New Delhi, October 6: Alleged statement of former SCBA President and senior advocate Dushyant Dave that many judges are "pro-government" was disapproved by the Supreme Court. Dave also asserted that the top court also takes the government to task.
A bench headed by Chief Justice Dipak Misra was anguished over the statement given to a news channel, besides also expressing concern over the growing trend of posting uncharitable comments, trolls and aggressive reactions on social media platforms on every issue, including judges and judicial proceedings.
"They should sit in the Supreme Court to see how the government is hauled up," a bench, which also comprised Justices A M Khanwilkar and D Y Chandrachud, observed.
"Some member from the Bar commented that the Supreme Court is dominated by pro-government judges. They should come and sit in the Supreme Court to see how the government is hauled up in favour of citizens' rights," the bench said without naming Dave.
The apex court also agreed to the suggestions mooted by senior advocates Fali S Nariman and Harish Salve that such incidents on social media needed to be regulated.
The concern of the bench found strong support from the two eminent lawyers, who are assisting the apex court in a matter relating to the comment made by former UP Minister Azam Khan in a highway gangrape case.
"I have deleted my Twitter account. It was so abusive," Salve said, adding that once when he was appearing in a case relating to a Christian medical college and the subsequent occurences on his Twitter handle forced him to delete it.
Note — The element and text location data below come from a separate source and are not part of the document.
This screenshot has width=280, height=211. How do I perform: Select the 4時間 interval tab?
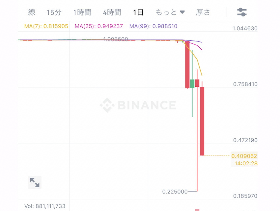click(112, 12)
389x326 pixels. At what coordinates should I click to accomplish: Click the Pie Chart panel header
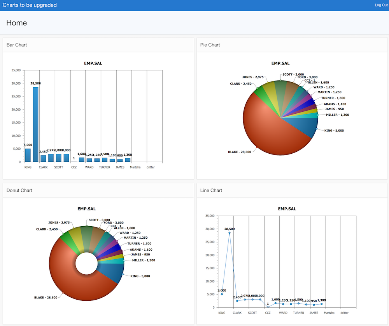tap(210, 45)
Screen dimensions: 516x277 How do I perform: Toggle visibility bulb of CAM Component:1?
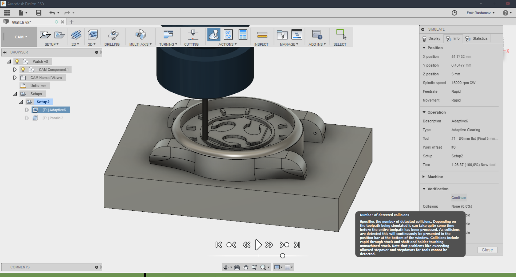coord(23,70)
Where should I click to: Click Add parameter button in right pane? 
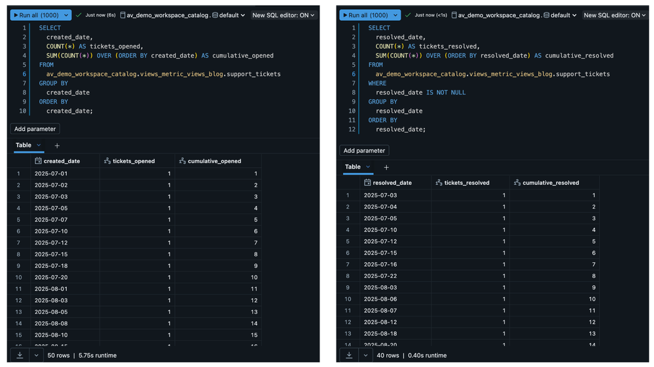[365, 151]
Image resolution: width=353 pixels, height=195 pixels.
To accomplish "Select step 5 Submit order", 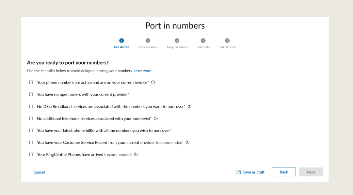I will pos(227,41).
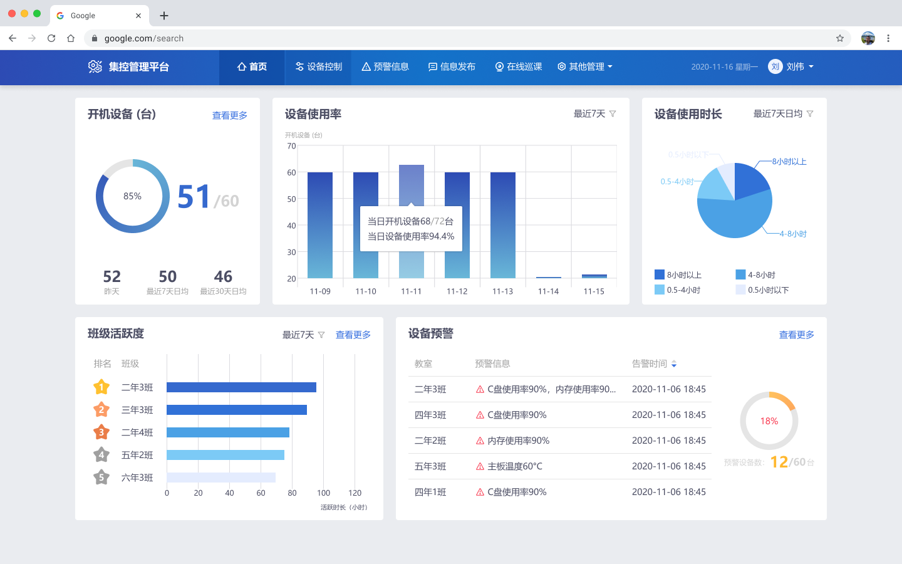Screen dimensions: 902x564
Task: Bookmark this page with the star icon
Action: click(840, 38)
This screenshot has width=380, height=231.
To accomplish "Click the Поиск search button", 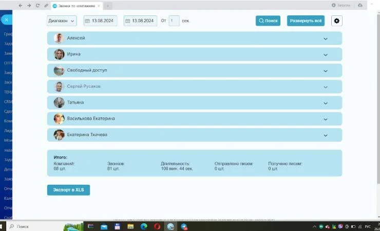I will click(x=268, y=21).
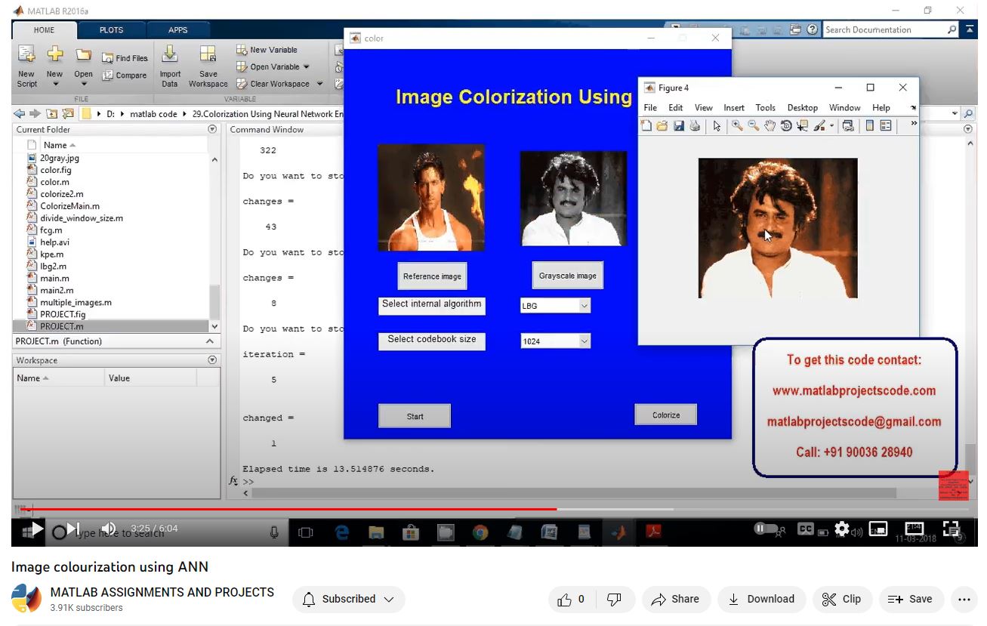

"I have stopped looking at them," Nariman said, adding that unwarranted comments about almost everything can be found on these platforms.
The bench then said that one of the observations made during the hearing on the Rohingya matter was projected as if an order has been delivered and it became a subject matter of debate.
Anything that disrupts free exchange of views between the judges and the arguing lawyers needs to be curbed, Salve said.
The bench also said that there was misuse of social media platforms and people disseminated wrong information even about the court proceedings.
"Earlier the right to privacy could have been infringed by the State only. Now such things emanate from private parties also," the bench said.
Pointing out that a newspaper or a media organisation which gets an audio clip, publishes it without taking any responsibility for its authenticity, Salve asked: "does it not amount to infringement of privacy".
The concept of "my house is my castle" is fast fading due to the intrusion of private players, the bench said.
Nariman then said the Indian civil laws were "defective" and unable to handle such incidents.
"There is an urgent need to have some kind of regulation," Salve said. The bench agreed to the suggestion.
Questions like whether a public functionary or a minister can claim freedom of speech while airing views in a sensitive matter which is under investigation referred to a constitution bench by the top court.